**Work required:**
In the records below, find the line containing "Call today! 763-427-9696 (466, 1995)" and the line containing "Privacy Policy (1072, 2361)"; please repeat exactly the lines from one to the other, both included, and nothing more.

**Dataset entries:**
──────

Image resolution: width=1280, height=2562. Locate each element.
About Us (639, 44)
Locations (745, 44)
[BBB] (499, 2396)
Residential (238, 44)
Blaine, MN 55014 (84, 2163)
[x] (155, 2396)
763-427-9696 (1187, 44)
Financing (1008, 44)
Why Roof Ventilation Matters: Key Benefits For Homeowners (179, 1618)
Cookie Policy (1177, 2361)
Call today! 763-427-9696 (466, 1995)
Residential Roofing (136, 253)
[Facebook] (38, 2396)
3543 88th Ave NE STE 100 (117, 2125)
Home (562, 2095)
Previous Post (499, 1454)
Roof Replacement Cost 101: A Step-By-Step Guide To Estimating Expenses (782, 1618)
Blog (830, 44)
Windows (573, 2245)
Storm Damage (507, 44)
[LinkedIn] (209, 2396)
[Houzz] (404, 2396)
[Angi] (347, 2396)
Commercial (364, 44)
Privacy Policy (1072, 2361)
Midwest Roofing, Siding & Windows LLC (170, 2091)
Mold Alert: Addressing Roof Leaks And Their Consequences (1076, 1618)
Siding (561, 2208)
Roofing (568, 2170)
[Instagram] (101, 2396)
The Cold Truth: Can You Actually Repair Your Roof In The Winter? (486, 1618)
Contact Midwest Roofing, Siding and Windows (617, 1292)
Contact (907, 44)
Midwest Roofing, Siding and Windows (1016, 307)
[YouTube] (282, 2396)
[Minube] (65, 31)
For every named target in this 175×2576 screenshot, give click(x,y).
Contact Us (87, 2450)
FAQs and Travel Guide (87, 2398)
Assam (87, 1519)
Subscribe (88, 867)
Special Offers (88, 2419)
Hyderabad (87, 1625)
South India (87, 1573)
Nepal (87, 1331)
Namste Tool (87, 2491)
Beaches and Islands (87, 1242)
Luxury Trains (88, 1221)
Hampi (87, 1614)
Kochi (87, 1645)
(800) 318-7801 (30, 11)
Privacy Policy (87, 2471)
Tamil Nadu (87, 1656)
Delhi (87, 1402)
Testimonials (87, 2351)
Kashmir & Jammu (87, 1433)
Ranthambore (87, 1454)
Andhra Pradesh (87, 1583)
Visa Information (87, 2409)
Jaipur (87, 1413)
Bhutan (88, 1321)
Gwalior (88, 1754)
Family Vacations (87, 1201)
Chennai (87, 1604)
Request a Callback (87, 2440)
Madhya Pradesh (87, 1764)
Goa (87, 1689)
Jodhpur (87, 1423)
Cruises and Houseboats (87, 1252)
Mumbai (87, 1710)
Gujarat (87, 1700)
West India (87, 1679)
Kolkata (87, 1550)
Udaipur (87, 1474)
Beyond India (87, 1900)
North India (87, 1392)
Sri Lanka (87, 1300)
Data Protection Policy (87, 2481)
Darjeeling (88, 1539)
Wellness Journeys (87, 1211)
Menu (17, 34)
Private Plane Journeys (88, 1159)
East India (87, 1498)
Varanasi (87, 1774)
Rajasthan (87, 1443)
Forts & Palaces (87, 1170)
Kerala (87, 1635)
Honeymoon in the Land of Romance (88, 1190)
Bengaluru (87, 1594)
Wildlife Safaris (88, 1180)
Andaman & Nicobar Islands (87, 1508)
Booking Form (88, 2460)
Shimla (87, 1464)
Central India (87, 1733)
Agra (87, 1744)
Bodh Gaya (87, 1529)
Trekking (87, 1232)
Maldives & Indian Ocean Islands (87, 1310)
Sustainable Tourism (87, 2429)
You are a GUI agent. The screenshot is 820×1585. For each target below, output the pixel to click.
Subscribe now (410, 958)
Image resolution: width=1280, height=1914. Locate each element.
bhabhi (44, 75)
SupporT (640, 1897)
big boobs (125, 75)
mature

──────

**Written answer:**
Call today! 763-427-9696 (466, 1995)
Residential Roofing (136, 253)
[Facebook] (38, 2396)
3543 88th Ave NE STE 100 (117, 2125)
Home (562, 2095)
Previous Post (499, 1454)
Roof Replacement Cost 101: A Step-By-Step Guide To Estimating Expenses (782, 1618)
Blog (830, 44)
Windows (573, 2245)
Storm Damage (507, 44)
[LinkedIn] (209, 2396)
[Houzz] (404, 2396)
[Angi] (347, 2396)
Commercial (364, 44)
Privacy Policy (1072, 2361)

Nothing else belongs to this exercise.